Glyphosate decision must be based on science and evidence, not politics, says NFU

Self propelled Challenger sprayer_39717

EU member states have failed to reach agreement on the renewal of glyphosate's licence for 10 years, as the Commission had proposed. The committee is now likely to debate a shorter reauthorisation period.

NFU Vice President Guy Smith said: “The continued politicisation of this decision damages the credibility of the EU’s regulatory bodies and undermines the regulatory process. It also has huge implications for farming in the UK and across Europe.

“The overwhelming weight of science and evidence shows that glyphosate is perfectly safe when used correctly. This has been the conclusion reached by regulatory bodies around the world, including the EU’s two leading regulatory bodies – the European Food Safety Authority (EFSA) and the European Chemicals Agency (ECHA).

“Glyphosate reduces the need to use other herbicides, it helps to protect soil and cut greenhouse gas emissions by reducing the need for ploughing, and it enables farmers in this country to grow crops that help produce safe, affordable, high quality British food."

“There is no reason why glyphosate should not be reauthorised for 15 years, never mind the 10 years the Commission had proposed. We would urge member states to look at the science and base their decision on the evidence – which shows there is no reason not to reauthorise glyphosate.”
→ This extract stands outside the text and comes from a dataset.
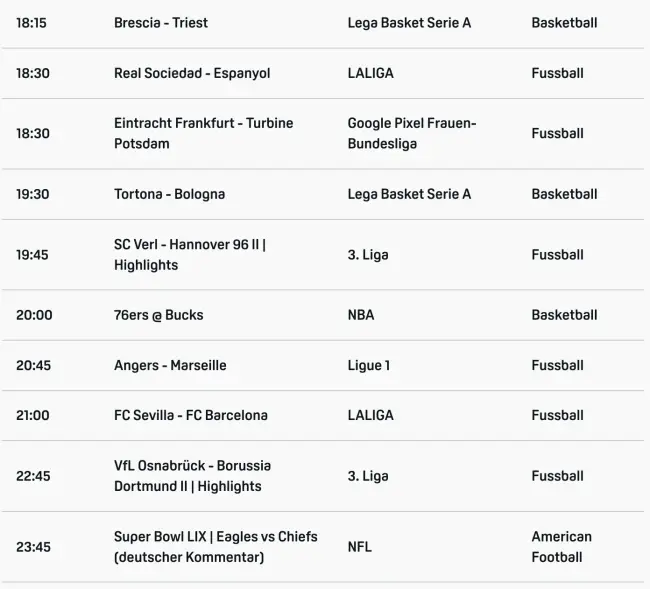Click Lega Basket Serie A beside Brescia - Triest
Image resolution: width=650 pixels, height=589 pixels.
tap(409, 23)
  • Posted by: David BrothertonPosted on: 26/10/2017 15:58:30

    Comment: With regard to the EU's decision on Glyphosate, the sooner we leave the EU the better.
  • Posted by: Julian BrowningPosted on: 26/10/2017 17:50:53

    Comment: This is exactly why I want Brexit.
  • Posted by: John Charles-JonesPosted on: 26/10/2017 19:29:51

    Comment: Guy’s comments are completely right. It is hugely frustrating that this issue is being politicised in the way that it, without reference to either science or common-sense. We must continue to leave no stone unturned to ensure that glyphosate remains in our ever-reducing herbicide armoury. Any revoking of the license for glyphosate would create mayhem across all sectors in a way that perhaps we are not being clear enough. They will not be ripples, but an almost unimaginable change to the way that many of us have become to accept as ‘normal’ farming practise. This is a battle we simply have to win.